Restate, exactly as written, the entries below from the line that holds "How do I perform: Click" through the line that holds "Task: Click the 30.91 length inches value". Pictures are not part of the copy.

++++ Dataset records ++++

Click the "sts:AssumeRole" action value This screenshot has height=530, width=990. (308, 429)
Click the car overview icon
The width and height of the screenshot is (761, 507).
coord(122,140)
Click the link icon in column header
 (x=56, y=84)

++++
++++ Dataset records ++++

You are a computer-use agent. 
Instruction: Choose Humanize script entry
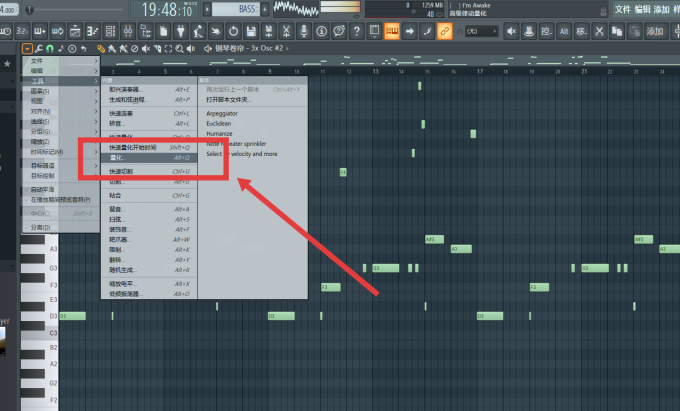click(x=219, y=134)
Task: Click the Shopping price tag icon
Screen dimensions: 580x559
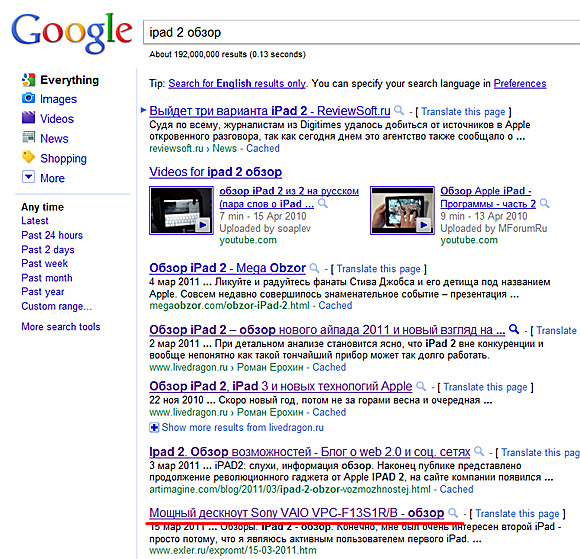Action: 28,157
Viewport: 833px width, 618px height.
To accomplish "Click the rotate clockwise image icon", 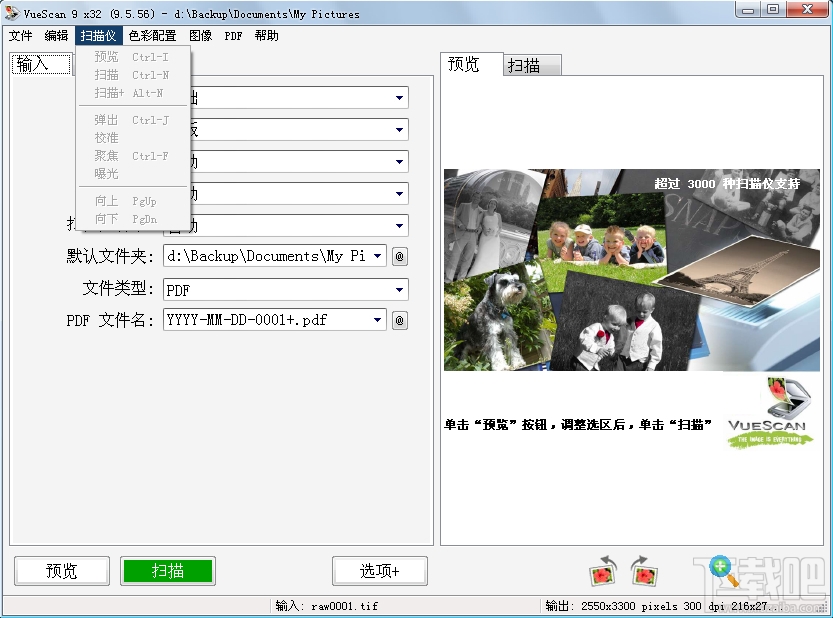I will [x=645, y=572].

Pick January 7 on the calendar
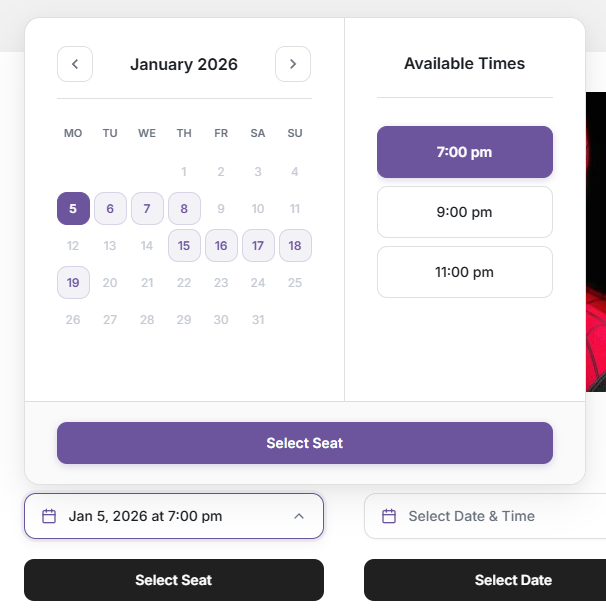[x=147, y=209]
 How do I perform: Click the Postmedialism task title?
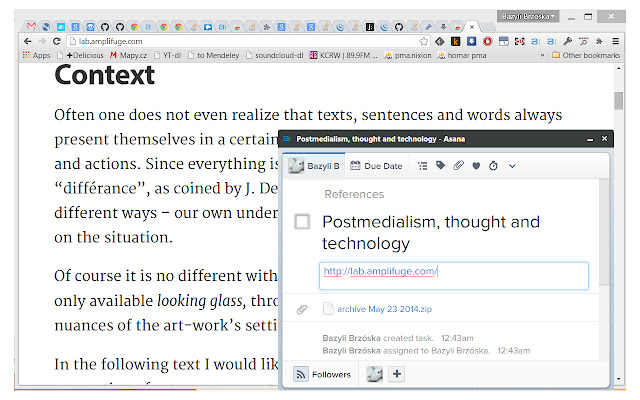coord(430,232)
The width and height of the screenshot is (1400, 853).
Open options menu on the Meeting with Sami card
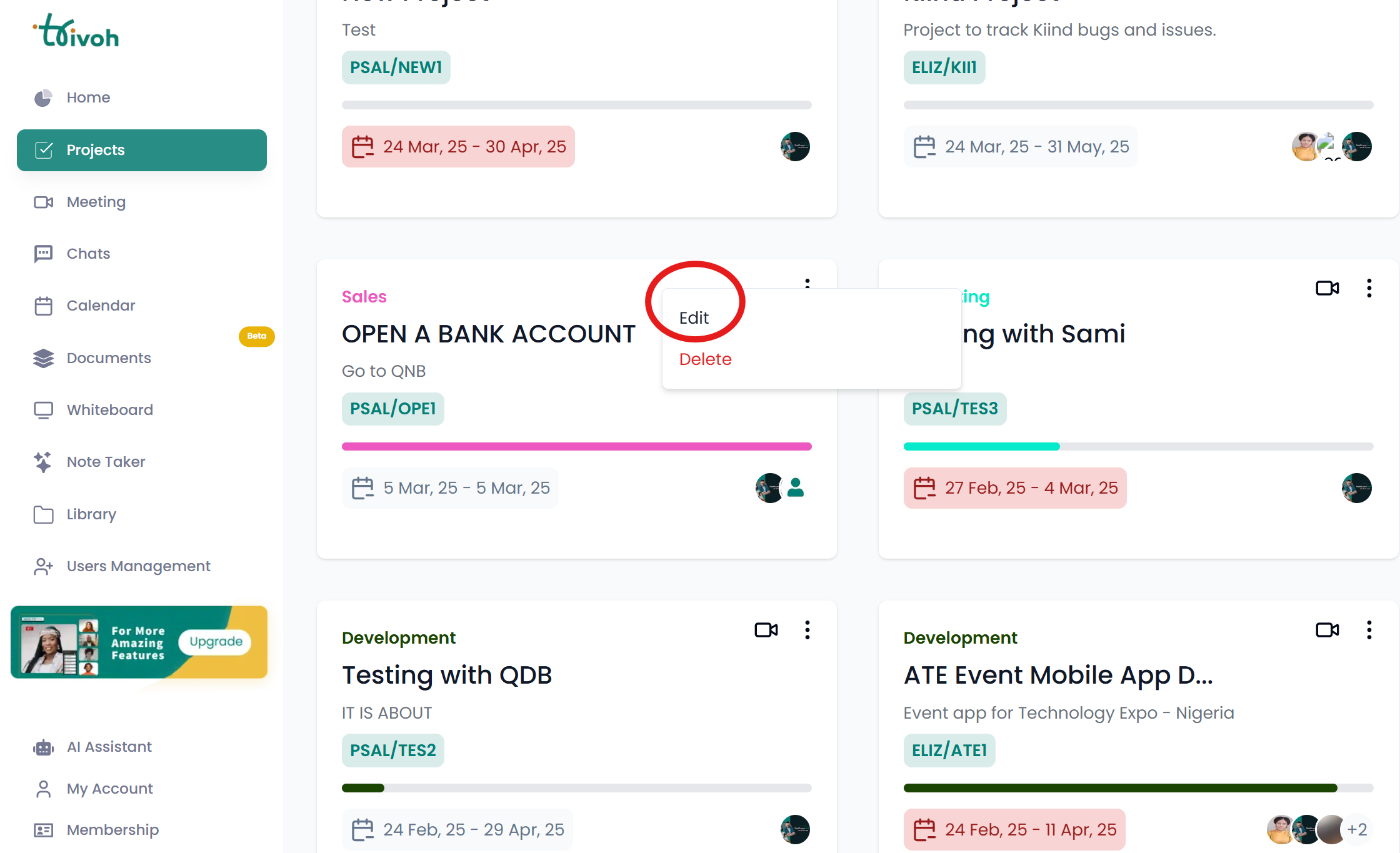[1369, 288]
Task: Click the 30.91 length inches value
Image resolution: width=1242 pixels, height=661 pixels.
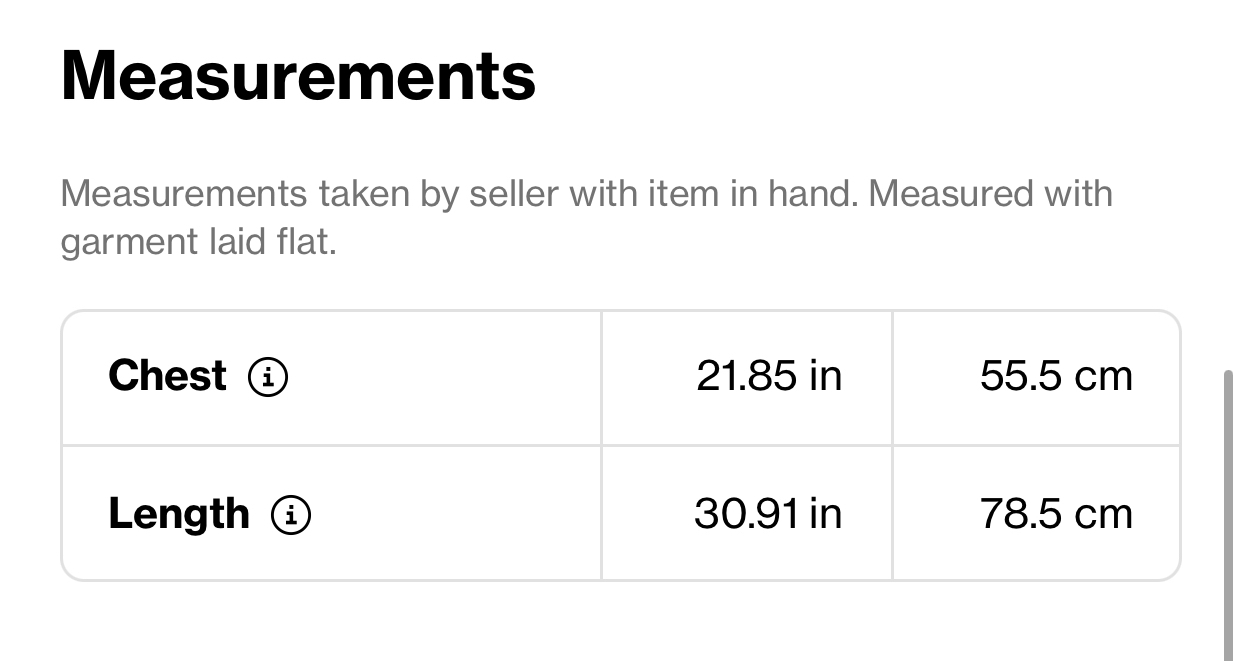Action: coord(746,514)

++++

# Expected output:
 How do I perform: Click the Postmedialism task title?
coord(430,232)
The width and height of the screenshot is (1400, 853).
Open options menu on the Meeting with Sami card
[1369, 288]
Task: Click the 30.91 length inches value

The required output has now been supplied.